* INPUT RECORDS *
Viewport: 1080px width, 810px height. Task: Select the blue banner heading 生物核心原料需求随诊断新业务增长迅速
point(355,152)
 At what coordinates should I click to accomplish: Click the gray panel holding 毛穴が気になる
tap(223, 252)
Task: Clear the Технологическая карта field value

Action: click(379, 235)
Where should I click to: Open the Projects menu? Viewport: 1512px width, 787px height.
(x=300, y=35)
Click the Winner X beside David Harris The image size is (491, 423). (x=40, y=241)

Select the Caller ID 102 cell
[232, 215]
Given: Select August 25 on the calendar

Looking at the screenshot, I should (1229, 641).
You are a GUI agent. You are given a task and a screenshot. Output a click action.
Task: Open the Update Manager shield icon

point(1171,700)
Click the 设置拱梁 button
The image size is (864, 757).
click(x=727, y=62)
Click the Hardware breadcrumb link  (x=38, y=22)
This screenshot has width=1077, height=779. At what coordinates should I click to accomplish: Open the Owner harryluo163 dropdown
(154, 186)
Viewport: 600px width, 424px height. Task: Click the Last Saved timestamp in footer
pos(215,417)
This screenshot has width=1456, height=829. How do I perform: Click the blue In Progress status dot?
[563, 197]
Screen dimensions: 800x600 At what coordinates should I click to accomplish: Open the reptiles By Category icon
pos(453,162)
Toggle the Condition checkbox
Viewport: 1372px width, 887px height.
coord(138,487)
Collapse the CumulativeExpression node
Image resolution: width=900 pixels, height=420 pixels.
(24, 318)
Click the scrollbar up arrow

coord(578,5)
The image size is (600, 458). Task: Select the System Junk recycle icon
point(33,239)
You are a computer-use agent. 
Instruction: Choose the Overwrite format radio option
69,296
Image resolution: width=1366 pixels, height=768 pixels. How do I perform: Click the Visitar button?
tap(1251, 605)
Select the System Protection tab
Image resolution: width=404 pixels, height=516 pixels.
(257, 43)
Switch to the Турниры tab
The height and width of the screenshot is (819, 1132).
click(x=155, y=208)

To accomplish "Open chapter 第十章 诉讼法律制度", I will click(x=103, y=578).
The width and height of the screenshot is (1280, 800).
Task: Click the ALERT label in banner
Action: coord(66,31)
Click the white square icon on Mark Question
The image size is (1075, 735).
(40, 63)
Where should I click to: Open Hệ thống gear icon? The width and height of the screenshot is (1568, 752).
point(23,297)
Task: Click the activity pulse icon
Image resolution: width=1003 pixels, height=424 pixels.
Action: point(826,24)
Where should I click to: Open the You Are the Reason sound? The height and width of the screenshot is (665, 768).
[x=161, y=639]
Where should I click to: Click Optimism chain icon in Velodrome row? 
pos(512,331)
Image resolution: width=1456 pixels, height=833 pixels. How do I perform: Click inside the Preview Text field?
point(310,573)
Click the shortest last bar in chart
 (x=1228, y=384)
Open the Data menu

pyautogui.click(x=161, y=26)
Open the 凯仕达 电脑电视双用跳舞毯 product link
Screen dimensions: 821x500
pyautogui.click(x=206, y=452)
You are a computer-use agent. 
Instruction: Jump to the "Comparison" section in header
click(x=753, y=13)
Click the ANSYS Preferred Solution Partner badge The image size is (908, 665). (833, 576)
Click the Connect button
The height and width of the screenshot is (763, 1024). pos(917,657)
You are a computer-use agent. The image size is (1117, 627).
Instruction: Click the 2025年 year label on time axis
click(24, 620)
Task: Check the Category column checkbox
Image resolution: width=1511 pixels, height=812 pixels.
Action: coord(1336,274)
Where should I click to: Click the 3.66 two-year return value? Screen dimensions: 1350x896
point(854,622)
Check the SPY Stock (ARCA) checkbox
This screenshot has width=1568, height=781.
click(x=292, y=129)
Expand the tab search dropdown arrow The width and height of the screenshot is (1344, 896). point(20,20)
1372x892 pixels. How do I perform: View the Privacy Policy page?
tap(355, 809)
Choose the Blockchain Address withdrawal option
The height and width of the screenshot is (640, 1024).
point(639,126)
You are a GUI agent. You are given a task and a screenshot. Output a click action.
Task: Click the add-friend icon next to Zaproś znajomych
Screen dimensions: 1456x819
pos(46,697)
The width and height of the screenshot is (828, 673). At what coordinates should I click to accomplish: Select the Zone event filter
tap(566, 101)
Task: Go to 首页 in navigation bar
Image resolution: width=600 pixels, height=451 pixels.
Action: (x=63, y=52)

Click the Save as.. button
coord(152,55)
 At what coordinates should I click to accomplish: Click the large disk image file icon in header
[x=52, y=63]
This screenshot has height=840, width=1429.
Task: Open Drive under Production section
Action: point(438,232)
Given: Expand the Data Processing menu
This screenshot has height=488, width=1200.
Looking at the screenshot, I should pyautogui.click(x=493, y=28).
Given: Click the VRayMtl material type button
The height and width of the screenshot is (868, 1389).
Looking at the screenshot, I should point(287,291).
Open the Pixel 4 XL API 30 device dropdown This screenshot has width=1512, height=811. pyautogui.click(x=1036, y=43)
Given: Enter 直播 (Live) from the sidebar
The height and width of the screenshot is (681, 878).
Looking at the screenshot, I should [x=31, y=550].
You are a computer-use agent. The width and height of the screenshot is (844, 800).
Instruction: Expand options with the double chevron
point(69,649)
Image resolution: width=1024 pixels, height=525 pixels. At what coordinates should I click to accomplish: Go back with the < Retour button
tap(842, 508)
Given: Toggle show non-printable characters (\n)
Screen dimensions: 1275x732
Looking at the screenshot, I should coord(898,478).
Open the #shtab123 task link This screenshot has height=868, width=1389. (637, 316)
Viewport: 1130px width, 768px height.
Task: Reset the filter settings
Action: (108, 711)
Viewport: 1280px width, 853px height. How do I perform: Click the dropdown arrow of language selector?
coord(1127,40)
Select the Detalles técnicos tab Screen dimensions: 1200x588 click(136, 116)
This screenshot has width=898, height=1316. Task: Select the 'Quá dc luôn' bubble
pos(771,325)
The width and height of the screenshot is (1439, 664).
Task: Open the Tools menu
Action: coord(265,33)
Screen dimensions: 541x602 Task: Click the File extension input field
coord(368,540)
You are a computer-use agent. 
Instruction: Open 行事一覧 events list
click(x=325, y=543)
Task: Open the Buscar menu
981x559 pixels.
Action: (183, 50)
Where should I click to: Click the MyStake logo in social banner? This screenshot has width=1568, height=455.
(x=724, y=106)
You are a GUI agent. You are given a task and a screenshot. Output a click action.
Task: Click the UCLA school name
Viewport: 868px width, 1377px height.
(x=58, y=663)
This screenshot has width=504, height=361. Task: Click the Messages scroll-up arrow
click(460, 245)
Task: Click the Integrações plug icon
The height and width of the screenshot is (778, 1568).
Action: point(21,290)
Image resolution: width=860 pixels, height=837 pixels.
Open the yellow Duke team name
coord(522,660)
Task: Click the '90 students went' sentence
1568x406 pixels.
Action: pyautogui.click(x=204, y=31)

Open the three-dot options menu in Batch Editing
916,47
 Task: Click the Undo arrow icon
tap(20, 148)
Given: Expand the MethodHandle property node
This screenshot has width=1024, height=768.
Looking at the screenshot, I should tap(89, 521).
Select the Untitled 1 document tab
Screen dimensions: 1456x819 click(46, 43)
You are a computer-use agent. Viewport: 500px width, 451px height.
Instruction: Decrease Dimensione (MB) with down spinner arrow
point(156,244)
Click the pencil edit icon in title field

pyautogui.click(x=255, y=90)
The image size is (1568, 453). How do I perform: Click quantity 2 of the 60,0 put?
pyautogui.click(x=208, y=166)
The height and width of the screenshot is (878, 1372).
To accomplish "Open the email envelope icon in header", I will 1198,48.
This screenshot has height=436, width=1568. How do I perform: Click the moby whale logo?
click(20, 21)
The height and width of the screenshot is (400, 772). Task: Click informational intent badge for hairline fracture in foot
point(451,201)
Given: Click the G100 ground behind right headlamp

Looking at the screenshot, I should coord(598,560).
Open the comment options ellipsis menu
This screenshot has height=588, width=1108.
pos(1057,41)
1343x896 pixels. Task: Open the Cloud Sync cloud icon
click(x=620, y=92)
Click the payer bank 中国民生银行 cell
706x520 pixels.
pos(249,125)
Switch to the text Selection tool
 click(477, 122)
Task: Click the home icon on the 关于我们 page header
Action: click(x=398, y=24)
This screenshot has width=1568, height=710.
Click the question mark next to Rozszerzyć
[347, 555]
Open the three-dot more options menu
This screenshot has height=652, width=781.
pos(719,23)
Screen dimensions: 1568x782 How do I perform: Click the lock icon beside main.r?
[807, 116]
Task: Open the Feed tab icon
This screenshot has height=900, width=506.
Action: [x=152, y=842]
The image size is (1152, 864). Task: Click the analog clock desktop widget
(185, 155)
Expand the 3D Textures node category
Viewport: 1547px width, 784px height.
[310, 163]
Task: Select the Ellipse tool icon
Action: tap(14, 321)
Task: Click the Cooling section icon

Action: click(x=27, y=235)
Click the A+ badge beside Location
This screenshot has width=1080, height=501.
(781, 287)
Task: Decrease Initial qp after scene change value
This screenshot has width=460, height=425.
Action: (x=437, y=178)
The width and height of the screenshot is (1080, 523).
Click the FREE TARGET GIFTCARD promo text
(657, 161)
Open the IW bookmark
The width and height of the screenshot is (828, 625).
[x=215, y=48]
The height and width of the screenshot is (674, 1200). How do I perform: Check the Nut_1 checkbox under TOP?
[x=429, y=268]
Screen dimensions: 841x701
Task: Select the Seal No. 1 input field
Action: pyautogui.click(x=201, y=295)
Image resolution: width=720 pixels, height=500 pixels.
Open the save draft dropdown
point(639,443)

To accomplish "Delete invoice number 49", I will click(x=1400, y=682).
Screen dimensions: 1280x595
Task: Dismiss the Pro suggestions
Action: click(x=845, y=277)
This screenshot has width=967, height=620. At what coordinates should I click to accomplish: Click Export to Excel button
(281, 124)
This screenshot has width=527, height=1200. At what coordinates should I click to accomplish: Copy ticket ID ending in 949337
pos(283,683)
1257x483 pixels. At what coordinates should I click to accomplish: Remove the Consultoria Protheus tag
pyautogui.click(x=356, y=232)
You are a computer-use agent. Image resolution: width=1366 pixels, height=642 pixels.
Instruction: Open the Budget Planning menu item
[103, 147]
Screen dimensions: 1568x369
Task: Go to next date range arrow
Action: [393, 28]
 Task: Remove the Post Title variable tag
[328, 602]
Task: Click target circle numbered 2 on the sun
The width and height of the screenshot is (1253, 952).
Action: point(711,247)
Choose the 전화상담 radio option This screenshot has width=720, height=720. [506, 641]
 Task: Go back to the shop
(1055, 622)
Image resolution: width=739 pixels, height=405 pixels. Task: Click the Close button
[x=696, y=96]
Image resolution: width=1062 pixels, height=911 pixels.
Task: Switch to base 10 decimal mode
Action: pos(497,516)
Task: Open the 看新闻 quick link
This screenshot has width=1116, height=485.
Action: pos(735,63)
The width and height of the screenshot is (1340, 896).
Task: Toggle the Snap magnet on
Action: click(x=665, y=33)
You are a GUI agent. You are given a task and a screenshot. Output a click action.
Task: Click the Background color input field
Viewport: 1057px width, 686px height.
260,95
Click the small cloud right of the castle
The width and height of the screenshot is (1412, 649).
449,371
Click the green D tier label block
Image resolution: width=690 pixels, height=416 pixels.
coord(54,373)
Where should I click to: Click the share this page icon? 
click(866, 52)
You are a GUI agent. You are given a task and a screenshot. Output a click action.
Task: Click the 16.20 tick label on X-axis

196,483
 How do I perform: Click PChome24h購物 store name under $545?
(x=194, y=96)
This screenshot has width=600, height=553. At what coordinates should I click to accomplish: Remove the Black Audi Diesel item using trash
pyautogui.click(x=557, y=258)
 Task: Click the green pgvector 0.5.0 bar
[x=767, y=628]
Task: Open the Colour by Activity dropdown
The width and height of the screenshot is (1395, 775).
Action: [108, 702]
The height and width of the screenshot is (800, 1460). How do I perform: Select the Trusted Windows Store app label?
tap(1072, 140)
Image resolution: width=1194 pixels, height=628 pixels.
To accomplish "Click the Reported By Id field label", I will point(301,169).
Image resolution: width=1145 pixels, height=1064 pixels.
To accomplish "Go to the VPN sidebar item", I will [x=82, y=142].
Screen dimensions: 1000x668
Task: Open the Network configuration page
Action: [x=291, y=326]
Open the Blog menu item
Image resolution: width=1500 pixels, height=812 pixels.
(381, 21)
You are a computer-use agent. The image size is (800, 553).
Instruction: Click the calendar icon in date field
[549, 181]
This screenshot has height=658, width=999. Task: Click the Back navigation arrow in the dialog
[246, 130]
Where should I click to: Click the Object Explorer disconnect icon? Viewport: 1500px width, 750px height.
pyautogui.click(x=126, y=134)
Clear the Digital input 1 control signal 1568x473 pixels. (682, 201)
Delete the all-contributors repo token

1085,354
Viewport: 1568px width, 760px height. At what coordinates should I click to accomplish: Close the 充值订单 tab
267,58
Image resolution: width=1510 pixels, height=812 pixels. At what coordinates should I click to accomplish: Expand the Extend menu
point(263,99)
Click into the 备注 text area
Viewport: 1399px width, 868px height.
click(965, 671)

* THE TASK *
Format the entries from the line containing "Screen dimensions: 1568x782" through the line containing "Action: (x=437, y=178)", both included, as a Markdown table with a column n for the row number and a column Line for the line's text, leaving out blank lines.

* RESPONSE TO THE TASK *
| n | Line |
|---|---|
| 1 | Screen dimensions: 1568x782 How do I perform: Click the lock icon beside main.r? |
| 2 | [807, 116] |
| 3 | Task: Open the Feed tab icon |
| 4 | This screenshot has height=900, width=506. |
| 5 | Action: [x=152, y=842] |
| 6 | The image size is (1152, 864). Task: Click the analog clock desktop widget |
| 7 | (185, 155) |
| 8 | Expand the 3D Textures node category |
| 9 | Viewport: 1547px width, 784px height. |
| 10 | [310, 163] |
| 11 | Task: Select the Ellipse tool icon |
| 12 | Action: tap(14, 321) |
| 13 | Task: Click the Cooling section icon |
| 14 | Action: click(x=27, y=235) |
| 15 | Click the A+ badge beside Location |
| 16 | This screenshot has width=1080, height=501. |
| 17 | (781, 287) |
| 18 | Task: Decrease Initial qp after scene change value |
| 19 | This screenshot has width=460, height=425. |
| 20 | Action: (x=437, y=178) |